AIM OF THE EXERCISE -> Could the data below please be reproduced word for word, without the pictures?

Collected data entries ->
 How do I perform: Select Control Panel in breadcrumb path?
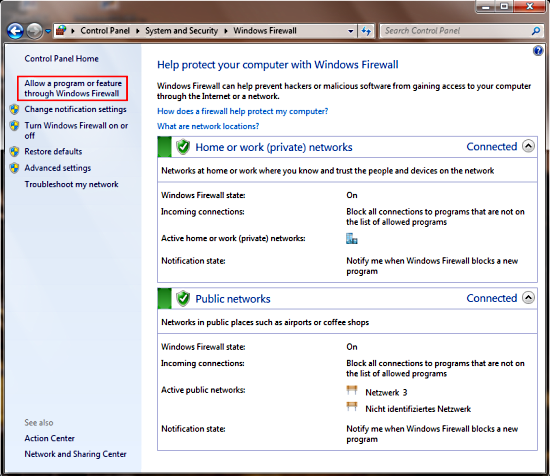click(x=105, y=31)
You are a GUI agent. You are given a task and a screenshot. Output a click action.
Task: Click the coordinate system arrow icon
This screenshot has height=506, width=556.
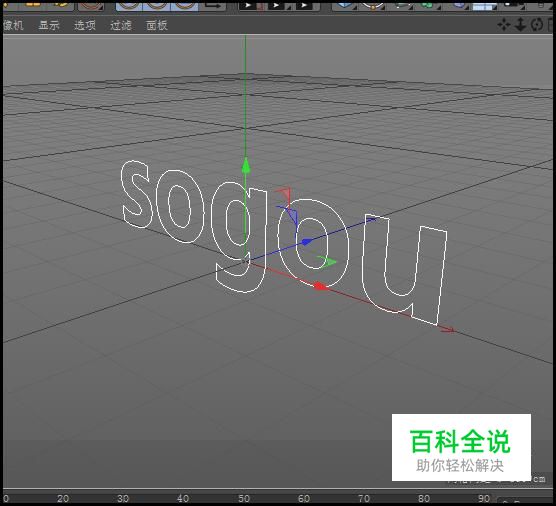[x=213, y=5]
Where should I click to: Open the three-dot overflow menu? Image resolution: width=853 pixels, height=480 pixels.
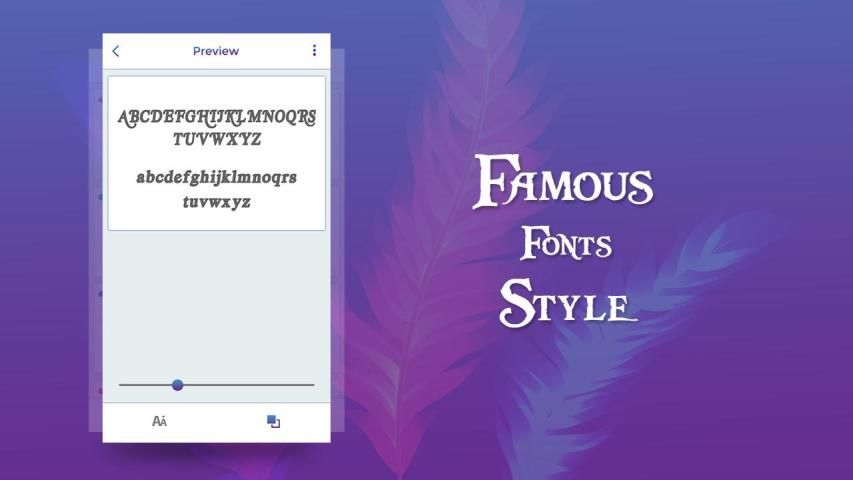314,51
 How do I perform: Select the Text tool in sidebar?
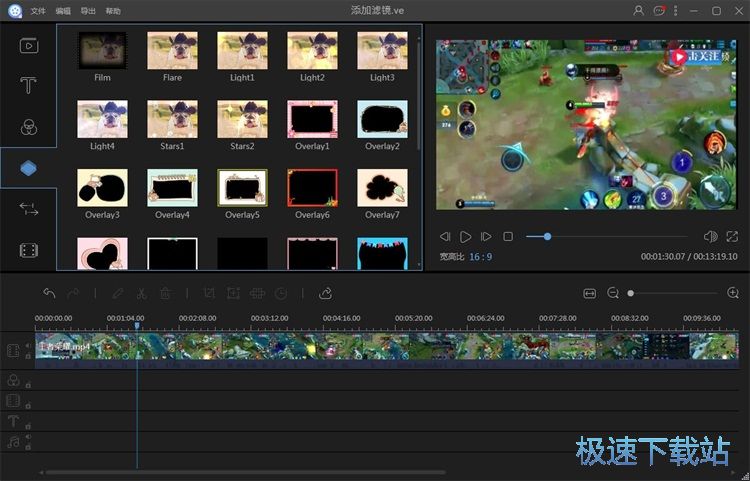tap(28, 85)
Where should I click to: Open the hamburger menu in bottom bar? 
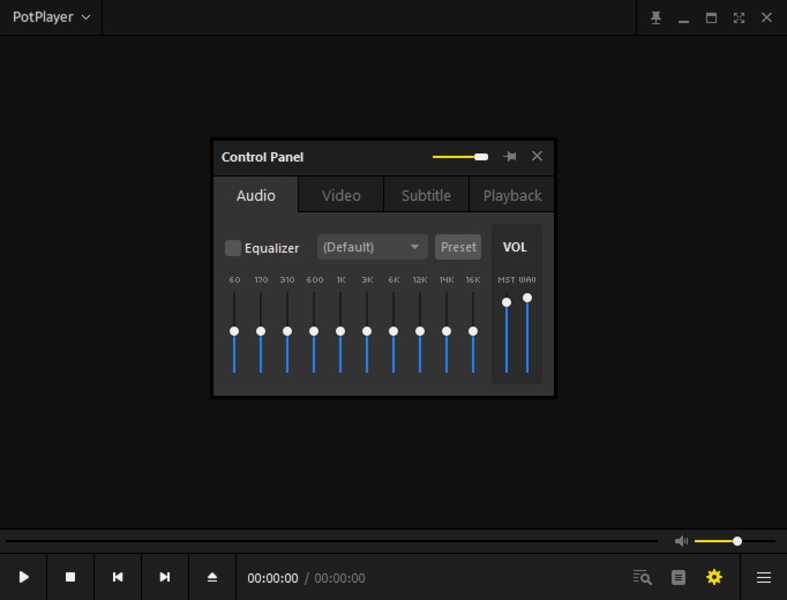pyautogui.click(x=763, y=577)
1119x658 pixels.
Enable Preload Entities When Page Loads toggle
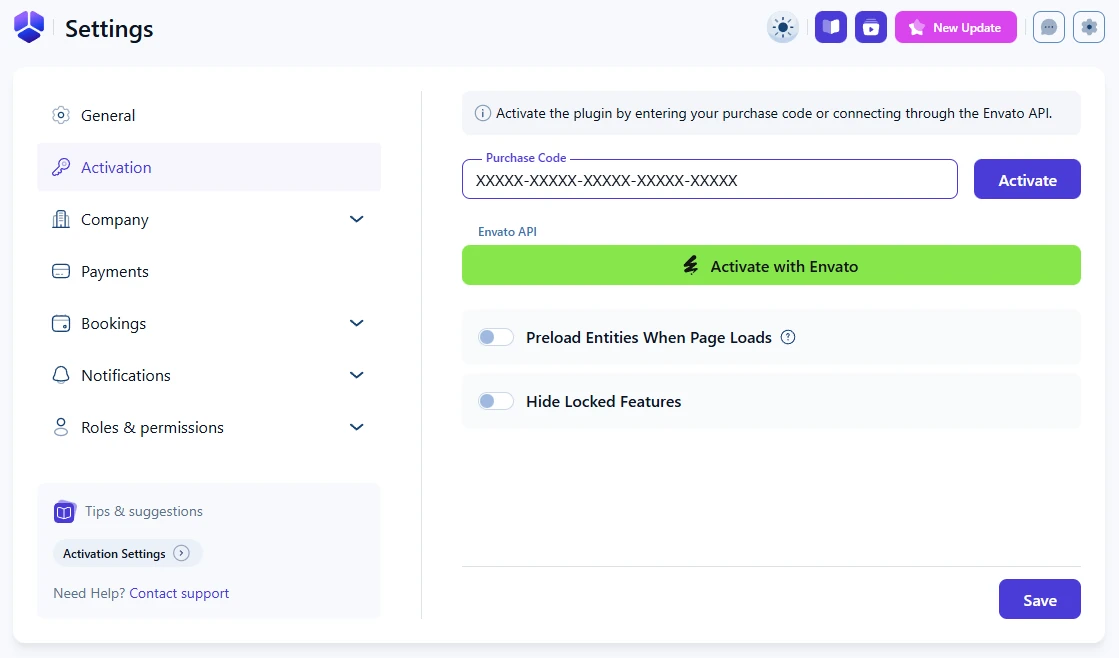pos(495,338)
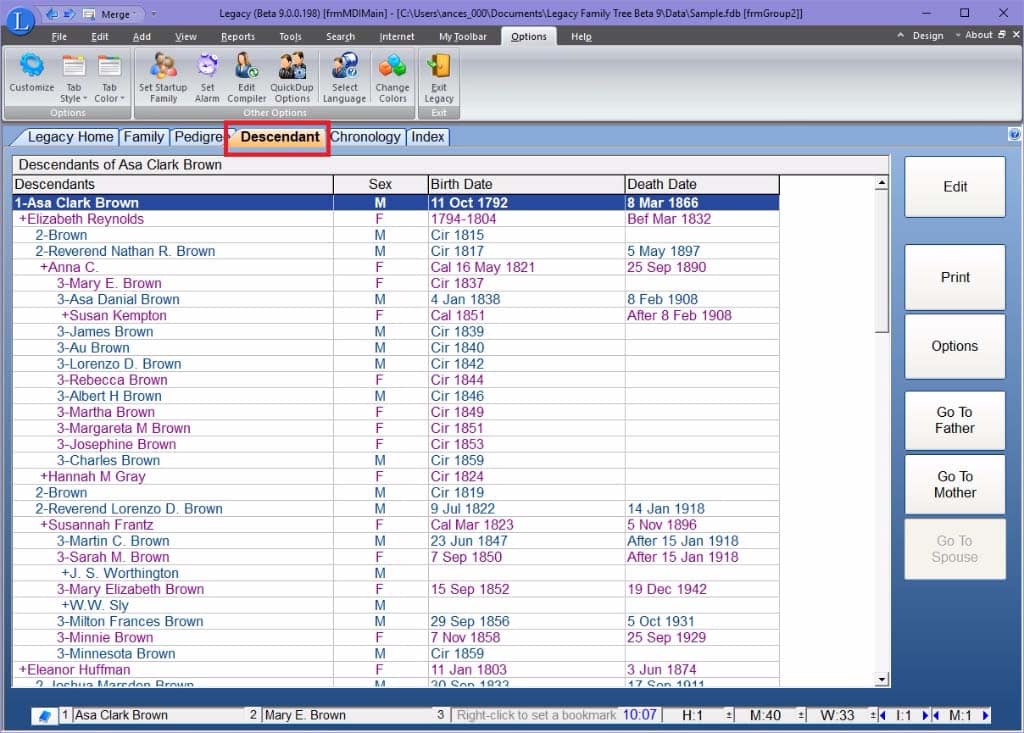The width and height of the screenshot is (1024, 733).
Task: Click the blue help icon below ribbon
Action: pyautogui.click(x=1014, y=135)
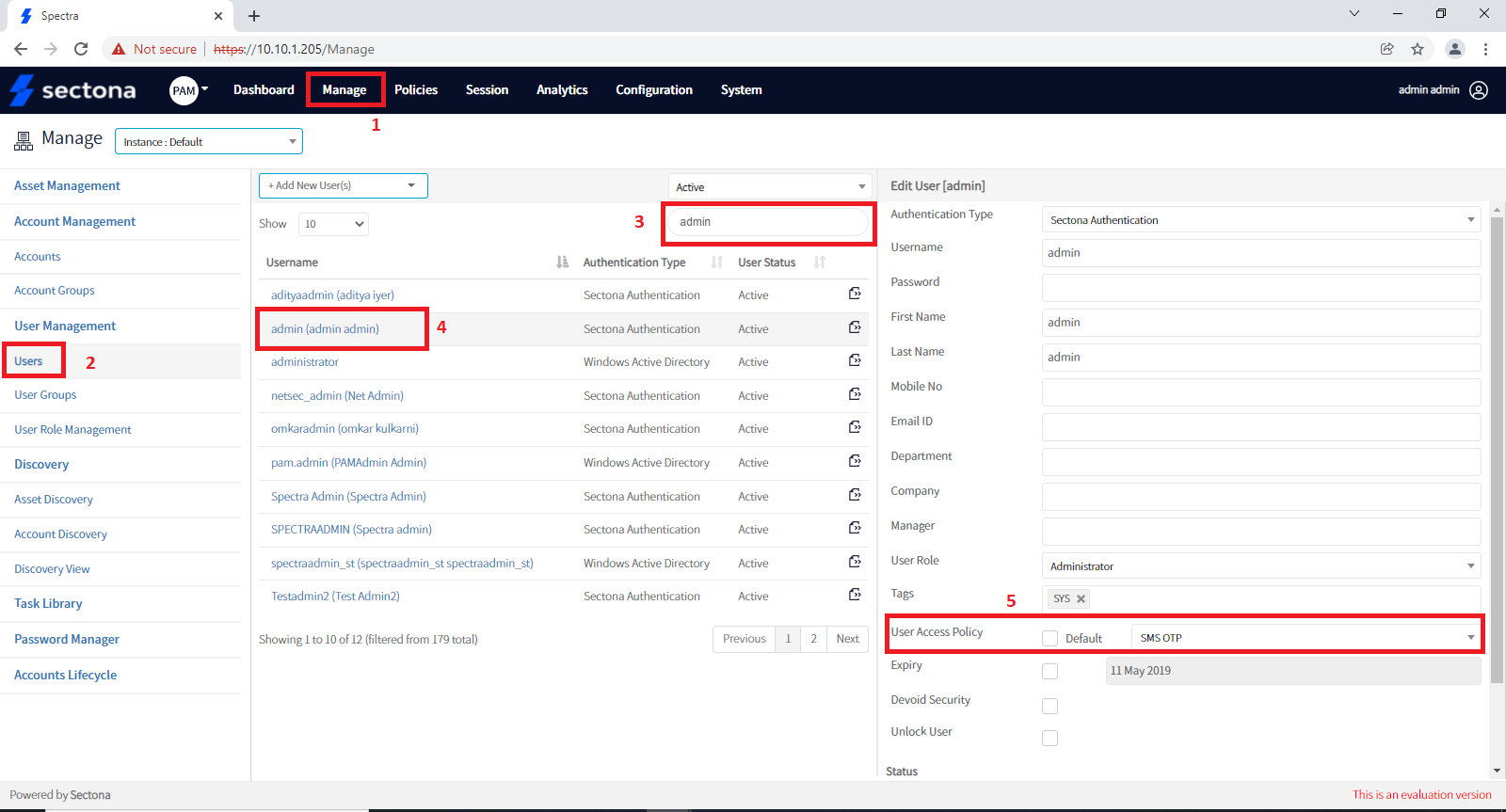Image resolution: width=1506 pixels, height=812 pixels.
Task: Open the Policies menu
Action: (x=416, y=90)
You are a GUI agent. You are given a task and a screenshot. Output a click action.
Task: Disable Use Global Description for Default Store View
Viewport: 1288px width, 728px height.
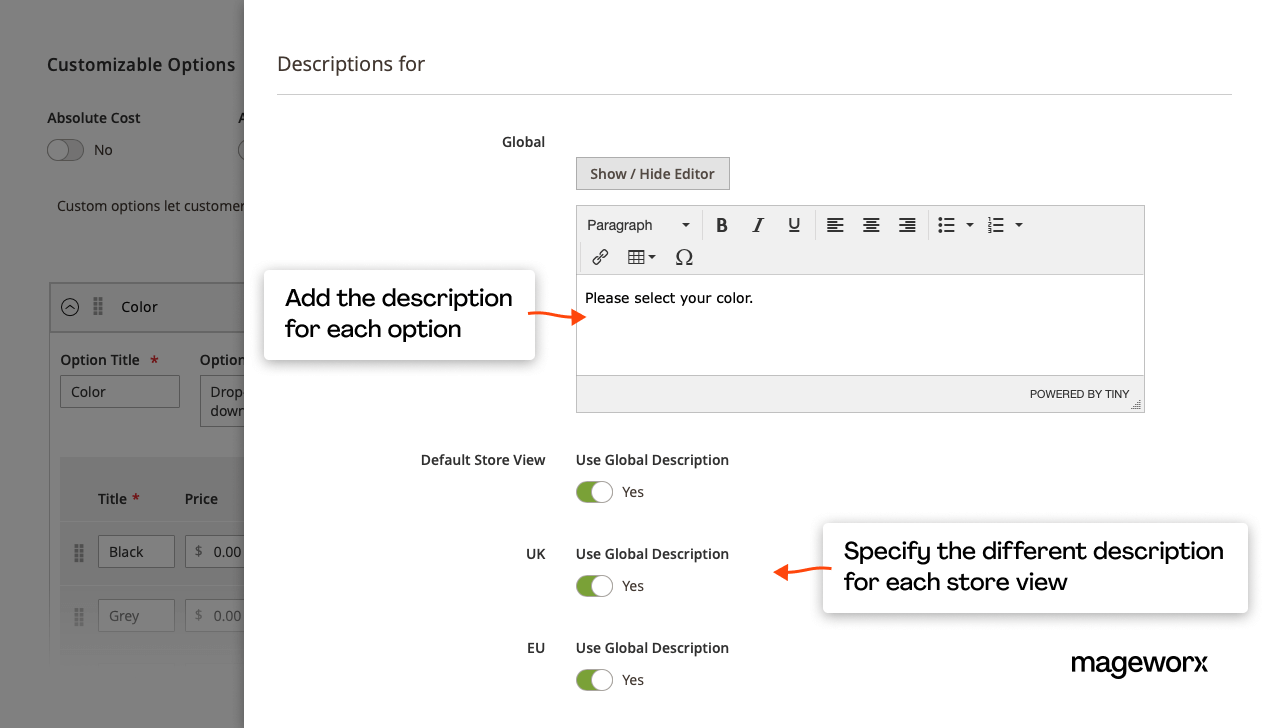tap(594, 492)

SOLUTION TO THE PROBLEM ->
 How do I perform: Select Control Panel in breadcrumb path?
click(x=105, y=31)
You are a GUI agent. You are given a task and a screenshot. Output a click action.
Task: Click the coordinate system arrow icon
This screenshot has height=506, width=556.
[x=213, y=5]
Where should I click to: Open the three-dot overflow menu? Image resolution: width=853 pixels, height=480 pixels.
314,51
 How do I perform: Select the Text tool in sidebar?
tap(28, 85)
Where should I click to: Open the hamburger menu in bottom bar? 
pyautogui.click(x=763, y=577)
1119x658 pixels.
Enable Preload Entities When Page Loads toggle
pos(495,338)
The width and height of the screenshot is (1024, 733).
Task: Click the blue help icon below ribbon
Action: pyautogui.click(x=1014, y=135)
Image resolution: width=1506 pixels, height=812 pixels.
Task: Open the Policies menu
Action: (x=416, y=90)
You are a GUI agent. You are given a task and a screenshot. Output a click action.
Task: Disable Use Global Description for Default Store View
Viewport: 1288px width, 728px height.
tap(594, 492)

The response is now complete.